For still others, it might just demand too much of our lives, so carefully arranged around the values of the world. If God’s abundant love and life are really true – then what might we have to change in our lives, in how we treat people at work, in what we buy and where we shop, in how we vote? This is risky. Better just to leave this here in church – say nothing to anyone.

At our vestry leadership retreat in February we talked a lot about our neighborhood here on the Upper West Side, and what we see around us, and how St Michael’s can do more to serve our community. One person wisely said, we’ve been talking a lot about what’s wrong in our neighborhood and the needs we see. What if instead we talk about what kind of neighborhood we want, and how we can help it get there? Ohhh, we all said. It was like a door opened.

So many polls lately tell us that Americans feel the world is in terrible shape right now. Whether it’s true or not, we read the polls, and we think, yeah, it really is awful. We could go on and on listing the wars and daily tragedies we are witnessing; the unequal systems we live in; the sense that things are headed in the wrong direction for our children and generations to come. We worry that we can’t fix it, and often we just give up trying. But what if we started looking for where we see light in the darkness, and shared that? What if we told others of the love of God – in words, and even more in how we act toward them? What if we risked believing that death is not the final ending, and Life is greater, always making a way out of no way – what if we told that good news? what world could we help speak into being?

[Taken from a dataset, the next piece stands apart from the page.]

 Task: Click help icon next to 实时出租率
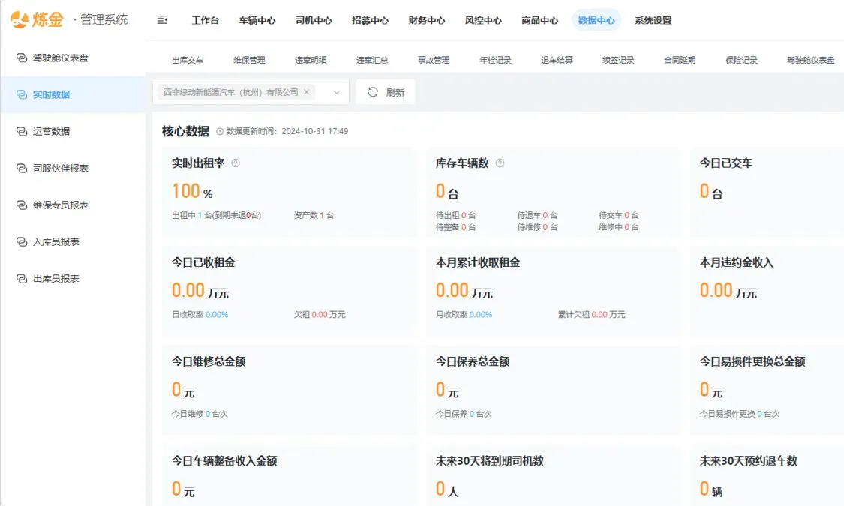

The thing is, everyone of us here today has experienced resurrection. It is not just a story from 2000 years ago – it’s not just a doctrine of faith we choose to accept. It’s something that happens in every one of our lives. It happens in the springtime each year, as blossoms burst forth on bare branches. It happens in hospitals, when a deep sense of peace comes over a frightening situation. It happens in this community, when a lonely person is brought in and shown love and care. It happens over and over again in big ways and small, in moments when a door opens, when light shines, when the dawn breaks, and we see that there is more than what we imagined and feared. We see and know that Life that is greater than everything. We feel that love. We know it is true. We name it as resurrection. That’s what we celebrate today.

There’s an old favorite Easter hymn that many of you will know:

I love to tell the story;
‘twill be my theme in glory
To tell the old, old story
Of Jesus and his love.

The Savior of all people
Has brought his peace to you;
Now go and tell the story,
For others need it too

Do not be afraid – he is raised, just as he told you. Good news, even here at the grave – right here, where you never expected it. Go, and tell the others – for there you will see him. God’s love, for the whole world. Happy Easter.